→ **Problem statement**
From the article on war coverage, quote the stretch from "Western mainstream media" through "many Western governments)." word for word.

---- Page

The western press coverage of the Ukrainian conflict starkly contrasts that of other conflict zones. While Russia’s overt aggression against Ukraine is an illegal and barbaric act, the West often forgets that in identical situations, when their governments participated or launched attacks on other states, their reporting has been very different.
Western mainstream media have identified with Ukrainian resistance but have been very cautious in applying the same rhetoric for Palestinian, Iraqi, or Yemeni resistance against foreign invaders such as the US, NATO, or their allies. For example, while defense preparations by Ukrainian civilians (making Molotov cocktails and building trenches and barricades in Ukrainian cities) are interpreted as acts of resistance and fighting for freedom, Palestinian or Iraqi resistance has been often labeled as “terrorism,” linking the Palestinians with extremist movements such as Hamas (which is designated as a terrorist group by many Western governments).
Most of the US media cheer led the US’ invasion of Iraq, which the government justified under the premise it was “freeing Iraqi people” (from themselves). Similar rhetoric was used during the NATO attack on Libya and US-led aggression on the Federal Republic of Yugoslavia, which resulted in the occupation of the southern Serbian province of Kosovo. In reality, NATO and the Western governments have created nothing but destruction and chaos.
“The involvement of other countries in wars has a lot to do with the narratives these countries promote.”
“The involvement of other countries in wars has a lot to do with the narratives these countries promote, and each war’s individual situation,” explained Ramzi Abou Ismail, a political psychologist, doctoral researcher and Associate Lecturer at the University of Kent, to Inside Arabia. Ismail explained that when the US attacked Iraq, the narrative centered around world democracy invading a dictatorship that has weapons of mass destruction and people who should be freed. On the other hand, the Russian war’s narrative is that of Putin’s authoritarian regime attacking the democratic country of Ukraine because it feels threatened by NATO. “The narrative is different,” Ismail said.
In Jakšić’s view, the double standards are as old as journalism itself. “Patriotic” journalism is basically a synonym for propaganda. He recalls that during the Falkland war, British authorities were deciding which news reporters deserved to embark on warships and travel to a war zone in accordance with how patriotic they were. Those who asked “unpleasant questions” were simply excluded.

--------
---- Listed records

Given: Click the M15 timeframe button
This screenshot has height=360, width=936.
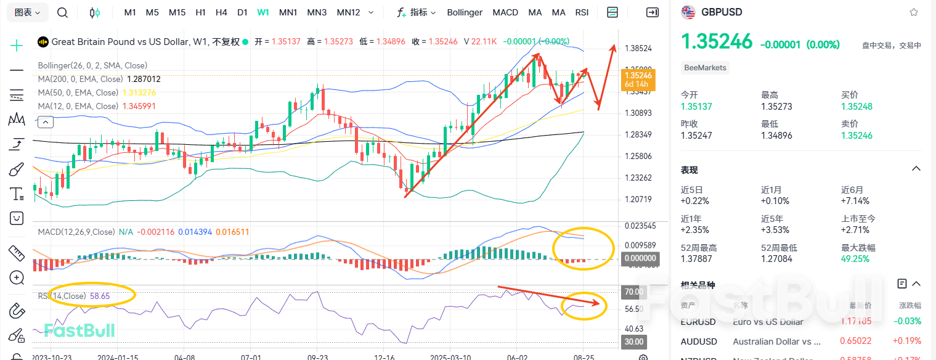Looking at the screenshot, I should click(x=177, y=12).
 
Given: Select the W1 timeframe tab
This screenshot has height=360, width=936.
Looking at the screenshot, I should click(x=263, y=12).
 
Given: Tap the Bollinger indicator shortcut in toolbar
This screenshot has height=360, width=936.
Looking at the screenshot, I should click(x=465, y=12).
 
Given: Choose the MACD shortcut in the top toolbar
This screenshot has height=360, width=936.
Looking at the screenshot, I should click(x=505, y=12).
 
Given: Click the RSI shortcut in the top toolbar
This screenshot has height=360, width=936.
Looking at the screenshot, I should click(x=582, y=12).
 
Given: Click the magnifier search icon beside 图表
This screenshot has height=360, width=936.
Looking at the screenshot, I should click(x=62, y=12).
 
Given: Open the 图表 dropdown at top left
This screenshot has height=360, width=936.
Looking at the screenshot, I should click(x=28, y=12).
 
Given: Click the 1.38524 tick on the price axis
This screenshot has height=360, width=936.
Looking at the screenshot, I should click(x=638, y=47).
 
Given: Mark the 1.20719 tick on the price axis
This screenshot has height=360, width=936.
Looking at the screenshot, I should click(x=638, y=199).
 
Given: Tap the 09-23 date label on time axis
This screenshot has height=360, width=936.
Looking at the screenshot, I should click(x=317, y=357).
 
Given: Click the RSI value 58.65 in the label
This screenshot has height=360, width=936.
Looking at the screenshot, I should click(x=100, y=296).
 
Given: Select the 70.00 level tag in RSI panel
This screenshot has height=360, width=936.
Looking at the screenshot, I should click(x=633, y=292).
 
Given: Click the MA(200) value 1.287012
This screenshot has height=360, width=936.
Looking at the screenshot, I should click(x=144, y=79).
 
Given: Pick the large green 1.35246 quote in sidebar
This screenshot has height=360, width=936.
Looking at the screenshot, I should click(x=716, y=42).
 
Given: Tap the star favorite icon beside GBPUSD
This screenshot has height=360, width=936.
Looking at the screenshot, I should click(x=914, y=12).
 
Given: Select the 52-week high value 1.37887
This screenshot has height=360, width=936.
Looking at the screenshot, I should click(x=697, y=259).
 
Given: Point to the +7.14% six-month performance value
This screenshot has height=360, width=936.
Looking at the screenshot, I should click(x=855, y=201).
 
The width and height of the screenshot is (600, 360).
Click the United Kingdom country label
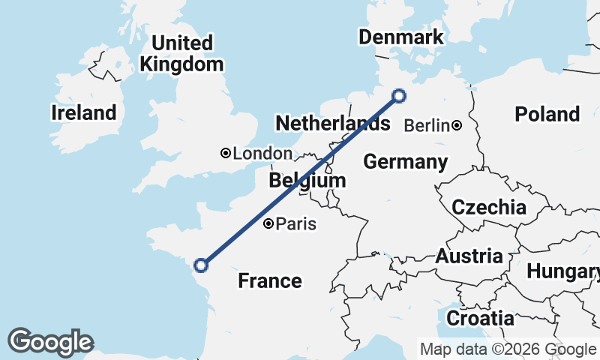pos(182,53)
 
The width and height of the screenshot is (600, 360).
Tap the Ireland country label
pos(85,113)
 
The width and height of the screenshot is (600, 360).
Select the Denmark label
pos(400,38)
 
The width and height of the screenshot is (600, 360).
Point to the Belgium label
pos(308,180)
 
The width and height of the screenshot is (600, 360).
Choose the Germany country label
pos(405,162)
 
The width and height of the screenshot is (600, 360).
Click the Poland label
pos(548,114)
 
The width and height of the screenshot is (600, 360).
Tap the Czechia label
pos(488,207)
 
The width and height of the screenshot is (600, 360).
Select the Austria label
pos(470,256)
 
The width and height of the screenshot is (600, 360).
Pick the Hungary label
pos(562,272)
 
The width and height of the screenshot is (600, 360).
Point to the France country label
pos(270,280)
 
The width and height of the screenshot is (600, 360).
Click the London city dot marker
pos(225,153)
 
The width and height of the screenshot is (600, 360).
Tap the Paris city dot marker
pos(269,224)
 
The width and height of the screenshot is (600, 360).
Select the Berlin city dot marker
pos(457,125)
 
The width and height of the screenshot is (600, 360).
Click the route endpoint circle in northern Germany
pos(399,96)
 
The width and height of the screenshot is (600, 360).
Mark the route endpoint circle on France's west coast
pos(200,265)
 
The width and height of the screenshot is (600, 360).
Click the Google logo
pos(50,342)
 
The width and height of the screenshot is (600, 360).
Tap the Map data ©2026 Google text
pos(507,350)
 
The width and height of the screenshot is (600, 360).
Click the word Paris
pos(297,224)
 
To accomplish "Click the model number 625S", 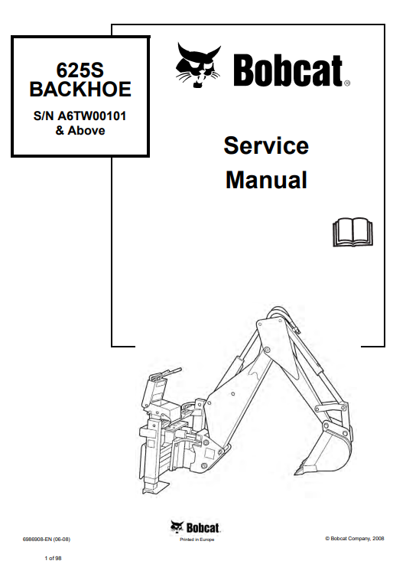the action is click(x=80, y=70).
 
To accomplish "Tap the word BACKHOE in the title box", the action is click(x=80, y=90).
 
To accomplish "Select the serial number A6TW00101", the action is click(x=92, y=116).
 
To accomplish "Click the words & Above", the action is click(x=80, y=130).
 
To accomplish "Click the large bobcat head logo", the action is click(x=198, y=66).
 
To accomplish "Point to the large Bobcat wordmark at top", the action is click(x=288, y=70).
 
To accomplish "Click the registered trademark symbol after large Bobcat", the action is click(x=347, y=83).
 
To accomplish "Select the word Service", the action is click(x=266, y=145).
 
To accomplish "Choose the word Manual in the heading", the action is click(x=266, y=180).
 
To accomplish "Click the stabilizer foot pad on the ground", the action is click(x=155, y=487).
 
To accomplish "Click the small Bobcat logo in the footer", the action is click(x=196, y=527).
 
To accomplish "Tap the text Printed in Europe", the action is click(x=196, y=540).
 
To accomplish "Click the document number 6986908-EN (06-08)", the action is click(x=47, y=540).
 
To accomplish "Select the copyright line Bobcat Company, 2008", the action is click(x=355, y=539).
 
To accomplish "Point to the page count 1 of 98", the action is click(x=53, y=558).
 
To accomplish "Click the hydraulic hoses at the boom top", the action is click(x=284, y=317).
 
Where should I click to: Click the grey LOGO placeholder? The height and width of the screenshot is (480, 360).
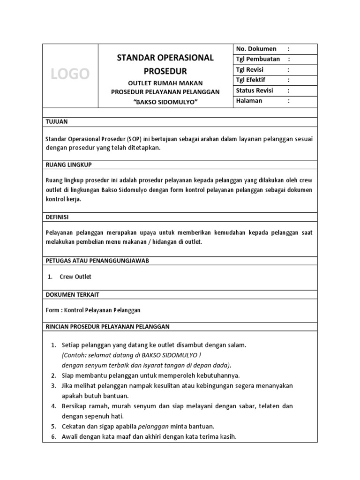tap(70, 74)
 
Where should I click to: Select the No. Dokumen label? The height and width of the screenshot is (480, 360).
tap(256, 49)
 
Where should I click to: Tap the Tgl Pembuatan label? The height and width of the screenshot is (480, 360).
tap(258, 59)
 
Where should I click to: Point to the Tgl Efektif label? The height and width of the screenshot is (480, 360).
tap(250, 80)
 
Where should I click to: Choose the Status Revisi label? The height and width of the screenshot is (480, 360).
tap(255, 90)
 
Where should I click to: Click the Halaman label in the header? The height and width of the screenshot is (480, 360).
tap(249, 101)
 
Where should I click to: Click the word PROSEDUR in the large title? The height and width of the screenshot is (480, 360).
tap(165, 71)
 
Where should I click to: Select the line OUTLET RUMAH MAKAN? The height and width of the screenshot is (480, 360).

--------

→ **Solved problem**
Western mainstream media have identified with Ukrainian resistance but have been very cautious in applying the same rhetoric for Palestinian, Iraqi, or Yemeni resistance against foreign invaders such as the US, NATO, or their allies. For example, while defense preparations by Ukrainian civilians (making Molotov cocktails and building trenches and barricades in Ukrainian cities) are interpreted as acts of resistance and fighting for freedom, Palestinian or Iraqi resistance has been often labeled as “terrorism,” linking the Palestinians with extremist movements such as Hamas (which is designated as a terrorist group by many Western governments).